ストレージはこちら *サイトでも公開しています。
あと、ある伝奇アクション小説の装画を担当させていただきました。和物に挑戦しています。後ほどもうちょっと詳しくご報告させていただきますね。
”一角獣が多角”(!)というのは、ラテン語のウルガタ聖書の有名な誤訳です。cornibus unicornium は英語にするとthe horns of the unicorn で、複数形。ラテン語による一角獣は実際にはmonocerosとかmonocerasと言われていたようですが。
実をいうと聖書ははるか昔から誤訳の天国、仏教経典もしばしば誤訳の極楽、あちらこちらに誤訳がラズベガスのごとく君臨し、そこから誕生するものも多かったわけで。怪我の功名という所でしょう。・・・功名かなあ。

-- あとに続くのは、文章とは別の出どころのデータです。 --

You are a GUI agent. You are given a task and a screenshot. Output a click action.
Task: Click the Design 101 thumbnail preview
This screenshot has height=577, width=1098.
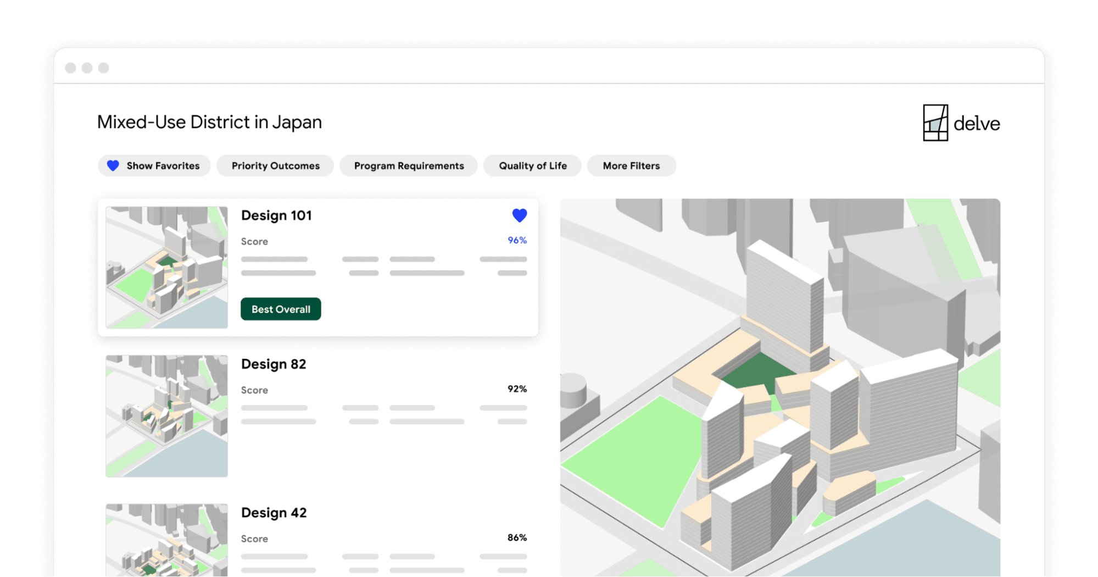pyautogui.click(x=166, y=268)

「多角の一角獣」に関しては、記述から言ってどうも「サイ」(rhinoceros )を思わせます。あれならたしかに条件には当てはまりますからね。最も正確な答えがなんであるかは解りませんけれど。サイに関して言えば、角を目当てにした乱獲が問題になっていますが、犀角に含まれる事が多いある物質は発癌性のはず。
聖書には他にも一角獣の記述はあることはあるようです。(誤訳ではなしに)
まあともあれ、一角獣を描こうと思ったときに、何故かこんな叔父さまになってしまいました。ちゃんちゃん。
最近息抜きに読んでいる本:
「ご臨終メディア」(集英社・森達也/森巣博)
「メルニボネの皇子」(早川書房・ムアコック)
「世の初めから隠されていること」(法政大学出版局・ジラール)
「唐草抄」(牛若丸・伊藤俊治)
「唐草抄」は見た目につられてつい手にとってしまう一冊。本自体がオブジェの美しさ。ピンク地の箱に虹色がかった唐草模様がかかっているのですが、たしかここの出版物は版を重ねるごとに箱の色が違っているはずなので、2版ではまた違っているようで。内容も丸呑みには出来ませんが新しい視点がこれまた渦巻きのごとく浮かんでくる仕掛け。「ご臨終メディア」意見を同じくする必要は感じませんが、この考え方もあの考え方もも認識しておく必要がある、という時に読むとよい気が。